The next time the Marine meets Guerard and Nadira, it is known that Guerard was behind the invasion and has been attempting to open a portal to Hell in the Reactor Sector. Guerard promptly orders demons to attack the Marine and Nadira. Nadira dies and Guerard escapes. The Marine proceeds through the remaining two sectors, acquiring the BFG 9000 and the key to the Reactor sector. By then, a major invasion devastates the Junction. With the help of Kelvin and Jensen, the Marine gains access to the Reactor sector. Kelvin and Jensen both die in the process.

In the Reactor sector, Guerard reveals himself as Kronos and transforms into demonic form. By this time, he has succeeded in opening the portal to Hell. After defeating Kronos, the Marine closes the portal by destroying the reactors powering it. The Cyberdemon slips through before the portal closes. The game ends with the defeat of the Cyberdemon. The Cyberdemon is likely to be Kronos' creation referred to by other NPCs.

==Development==
The game's engine was later used for another Fountainhead Entertainment title, Orcs & Elves, Orcs & Elves II, and was also followed by Wolfenstein RPG and Doom II RPG.

==Supported platforms==
The game was released for three platforms:

- Java
- Low-end BREW
- High-end BREW

Symbian OS never received a dedicated port of game.

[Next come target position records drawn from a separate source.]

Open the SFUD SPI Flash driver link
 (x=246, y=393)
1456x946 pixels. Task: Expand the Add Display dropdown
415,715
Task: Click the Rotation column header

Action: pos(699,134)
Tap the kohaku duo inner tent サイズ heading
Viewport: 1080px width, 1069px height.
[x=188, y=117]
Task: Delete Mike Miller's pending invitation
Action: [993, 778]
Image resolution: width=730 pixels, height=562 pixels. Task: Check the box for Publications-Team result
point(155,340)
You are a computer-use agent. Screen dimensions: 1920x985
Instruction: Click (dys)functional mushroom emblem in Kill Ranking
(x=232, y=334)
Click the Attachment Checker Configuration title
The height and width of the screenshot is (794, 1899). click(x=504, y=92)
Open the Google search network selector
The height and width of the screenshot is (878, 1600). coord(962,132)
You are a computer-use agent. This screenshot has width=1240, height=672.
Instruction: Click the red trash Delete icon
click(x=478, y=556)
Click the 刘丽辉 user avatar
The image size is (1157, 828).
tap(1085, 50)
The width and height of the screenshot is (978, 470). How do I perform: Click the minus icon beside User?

A fan version was released for PC and for the Amiga.

==Reception==
The game received some awards including "2005 Mobile Game of the Year", "2005 Adventure/RPG of the Year", "Editor's Award", "Game of the Year", "Editor's Choice Award" and "Best Wireless Adventure Game". GameSpot gave Doom RPG a score of 8.6 out of a possible 10 in their review of the game.

The game sold more than 1 million copies.